TOKYO: Tokyo stocks opened lower Monday, tracking US falls on investor concern over higher interest rates, with focus shifting to Japanese corporate earnings.
The benchmark Nikkei 225 index was down 1.12 percent, or 302.68 points, at 26,700.88 in early trade, while the broader Topix index fell 0.79 percent, or 15.12 points, to 1,900.79.
“Japanese shares will probably be weighed down this week after the US Nasdaq index hit a new low for this year,” Okasan Online Securities said.
But some bargain-hunting is likely to support the Japanese market, with investors looking for shares with expected good earnings, the brokerage added.

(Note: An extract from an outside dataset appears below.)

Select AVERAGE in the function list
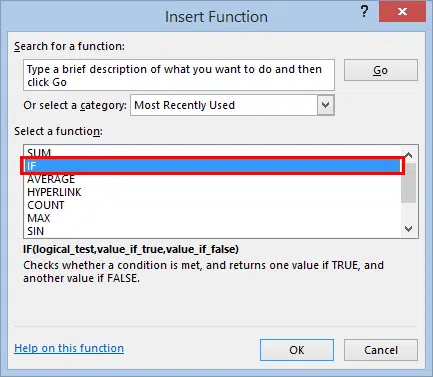Image resolution: width=433 pixels, height=377 pixels. 212,179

Major companies including Sony, Toyota and SoftBank Group are due to publish full-year earnings reports this week.
The dollar fetched 130.74 yen in early Asian trade, against 130.56 yen in New York on Friday.
Tokyo shares drift lower with eyes on Fed
Construction equipment maker Komatsu dropped 4.12 percent to 3,097 yen and industrial robot maker Fanuc slipped 1.88 percent to 19,280 yen.
Japan Airlines edged up 0.09 percent to 2,244 yen after posting an annual net loss of 177.5 billion yen ($1.3 billion), up from the previous year’s 286.7 billion yen loss.